> **Exercise material**:

--

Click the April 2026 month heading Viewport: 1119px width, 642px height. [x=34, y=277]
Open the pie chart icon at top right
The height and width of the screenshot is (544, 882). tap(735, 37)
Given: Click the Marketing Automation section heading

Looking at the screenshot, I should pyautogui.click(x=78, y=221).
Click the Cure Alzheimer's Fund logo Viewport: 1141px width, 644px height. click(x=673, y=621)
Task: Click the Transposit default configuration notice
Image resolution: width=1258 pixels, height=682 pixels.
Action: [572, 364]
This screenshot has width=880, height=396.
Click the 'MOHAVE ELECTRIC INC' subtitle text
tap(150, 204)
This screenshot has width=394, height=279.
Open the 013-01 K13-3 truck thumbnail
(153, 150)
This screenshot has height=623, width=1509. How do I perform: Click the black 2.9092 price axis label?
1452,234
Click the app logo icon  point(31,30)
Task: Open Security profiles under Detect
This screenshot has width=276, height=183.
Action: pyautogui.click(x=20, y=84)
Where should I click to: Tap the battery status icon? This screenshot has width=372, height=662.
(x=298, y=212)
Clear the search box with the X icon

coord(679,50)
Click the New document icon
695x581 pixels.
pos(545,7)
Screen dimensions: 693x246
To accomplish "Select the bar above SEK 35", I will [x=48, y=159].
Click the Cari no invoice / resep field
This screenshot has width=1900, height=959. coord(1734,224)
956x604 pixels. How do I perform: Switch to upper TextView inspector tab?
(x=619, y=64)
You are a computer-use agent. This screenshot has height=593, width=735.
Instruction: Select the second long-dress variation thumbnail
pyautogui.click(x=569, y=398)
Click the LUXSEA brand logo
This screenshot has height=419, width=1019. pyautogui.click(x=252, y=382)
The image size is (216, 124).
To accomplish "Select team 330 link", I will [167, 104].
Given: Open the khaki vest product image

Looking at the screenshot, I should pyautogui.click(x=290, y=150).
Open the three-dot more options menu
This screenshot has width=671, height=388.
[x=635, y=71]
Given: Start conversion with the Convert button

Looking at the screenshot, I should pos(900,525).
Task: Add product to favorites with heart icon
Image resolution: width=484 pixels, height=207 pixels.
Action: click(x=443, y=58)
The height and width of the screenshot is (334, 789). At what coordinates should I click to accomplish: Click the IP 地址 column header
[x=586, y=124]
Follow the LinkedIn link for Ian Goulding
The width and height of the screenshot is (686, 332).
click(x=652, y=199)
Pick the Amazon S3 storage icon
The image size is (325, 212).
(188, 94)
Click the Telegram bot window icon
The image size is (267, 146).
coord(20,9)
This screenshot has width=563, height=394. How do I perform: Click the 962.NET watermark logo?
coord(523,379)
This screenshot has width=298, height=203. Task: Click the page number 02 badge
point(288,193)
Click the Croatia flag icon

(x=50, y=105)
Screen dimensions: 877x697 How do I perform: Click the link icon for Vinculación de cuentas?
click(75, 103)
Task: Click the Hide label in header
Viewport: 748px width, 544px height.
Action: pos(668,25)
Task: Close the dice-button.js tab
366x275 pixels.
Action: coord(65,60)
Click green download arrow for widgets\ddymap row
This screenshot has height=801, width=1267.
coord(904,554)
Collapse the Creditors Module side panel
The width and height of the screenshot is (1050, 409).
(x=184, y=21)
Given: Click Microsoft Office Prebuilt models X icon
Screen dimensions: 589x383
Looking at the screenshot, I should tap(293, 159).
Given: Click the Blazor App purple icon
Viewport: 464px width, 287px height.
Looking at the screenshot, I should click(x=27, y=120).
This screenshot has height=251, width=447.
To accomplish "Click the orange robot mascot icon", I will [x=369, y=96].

--

> **Description of the task**:
Looking at the records above, say how many of their lines include the word "will", with no other words.

> **Response for this exercise**:
3